German market leader Edeka has strengthened its top position in the country by reporting a two per cent sales growth to €47.2 billion in 2014.
While the supermarket industry stagnated somewhat in Germany last year, Edeka's sales rise was driven by its independent retailers, which now total 4000 and generated revenues of €23.4 billion in 2014, up 3.6 per cent.
"We have continued the positive trend in 2014 and have grown much faster than the market," said Edeka CEO, Markus Mosa, whose company's total store count now stands at 11,492 with sales area of 10.64 million square metres and 336,100 staff employed, as of the end of 2014.

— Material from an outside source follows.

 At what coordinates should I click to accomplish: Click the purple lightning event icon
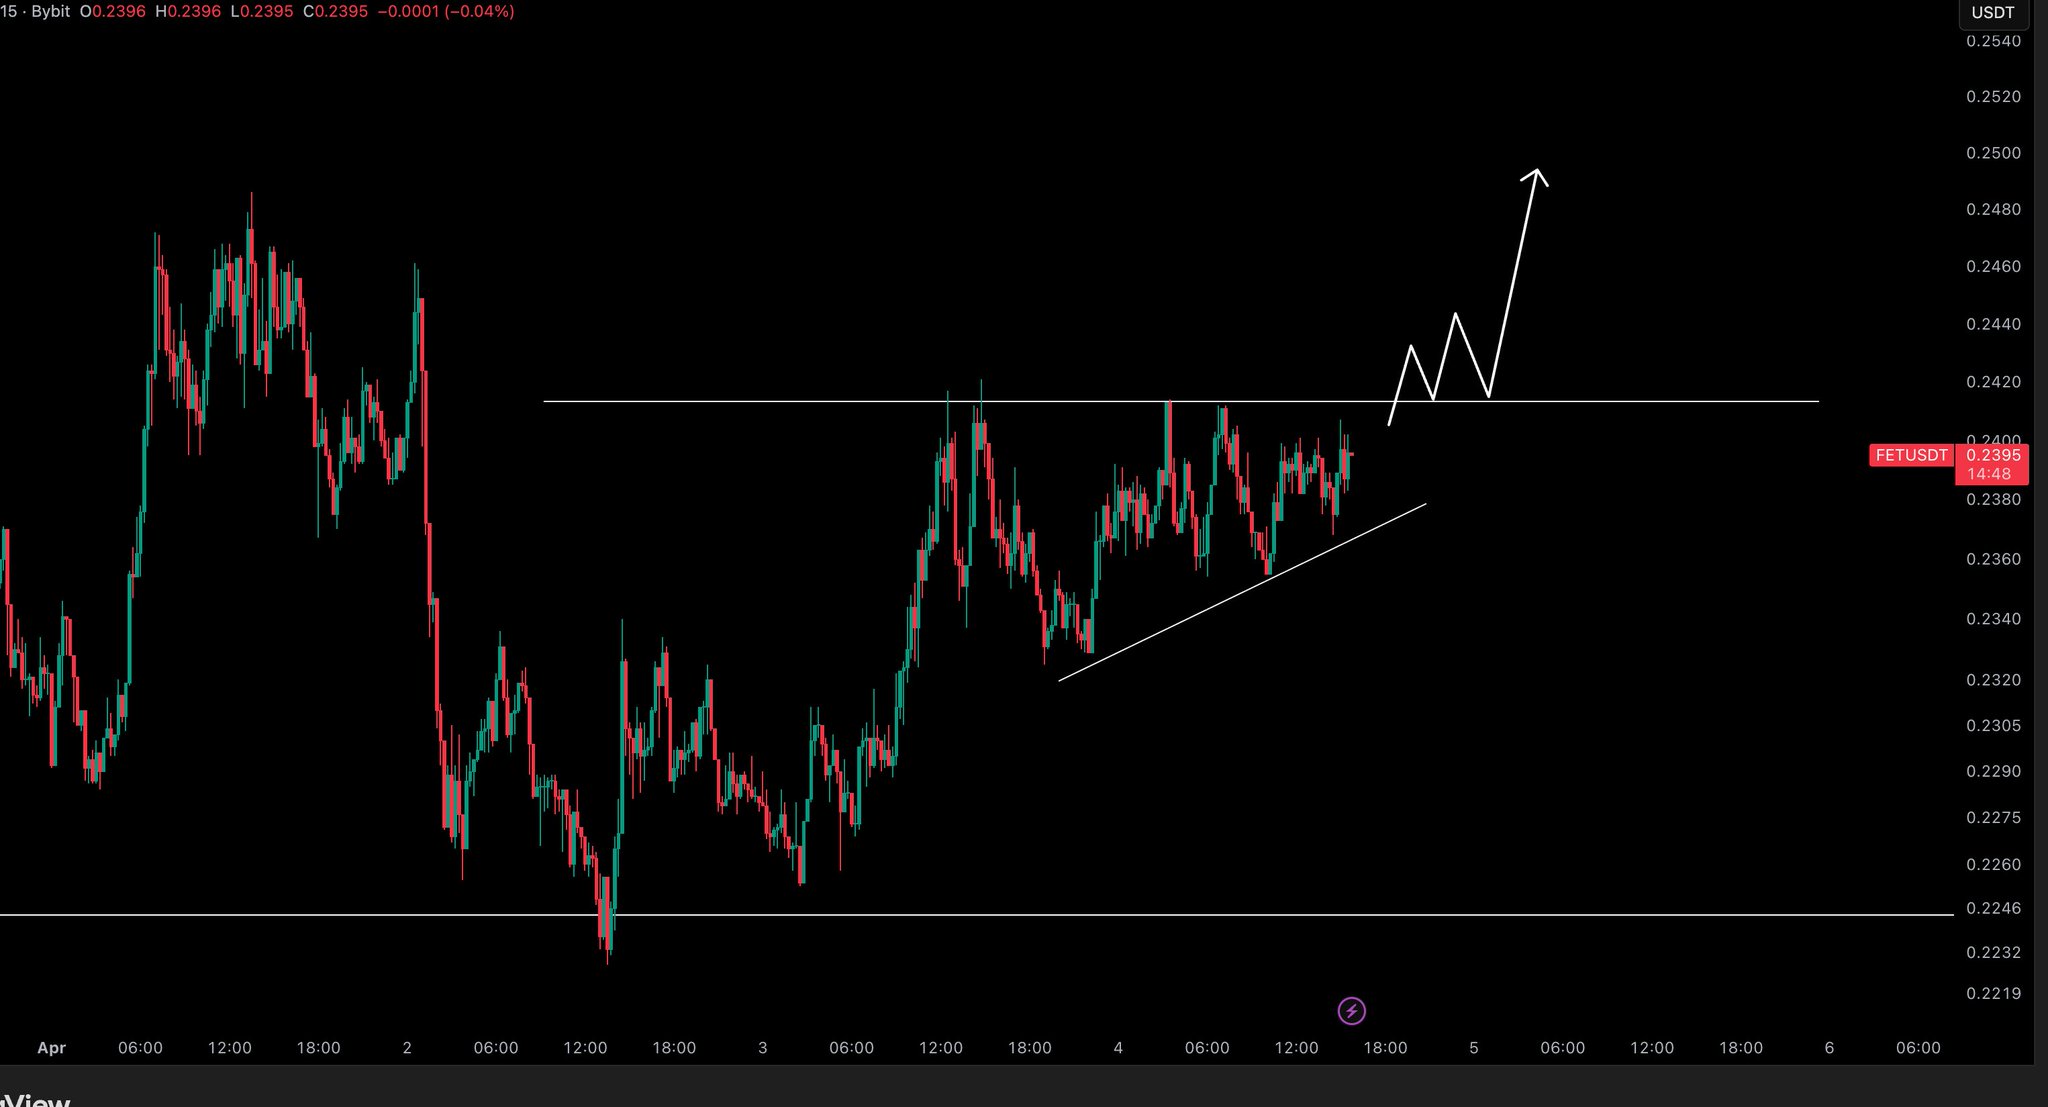click(x=1351, y=1011)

Edeka's discount arm Netto enjoyed a 2.2 per cent increase in sales to €12.0 billion in 2014.
Last year, Edeka opened 330 stores and renovated many others, creating 8,200 new jobs in the process.
Mosa said the results were also helped by the group’s investment of €1.7 billion on its production plants, store network and logistics.
The second largest retailer in Germany is the Schwarz Group (Lidl, Kaufland), with an estimated €27.7 billion in sales, followed by the Rewe-Group with €27.6 billion.
Edeka is currently awaiting ministerial approval in relation to its protracted merger with Tengelmann's supermarket chain Kaiser's, after the German competition watchdog last month announced that it was to prevent the deal going ahead.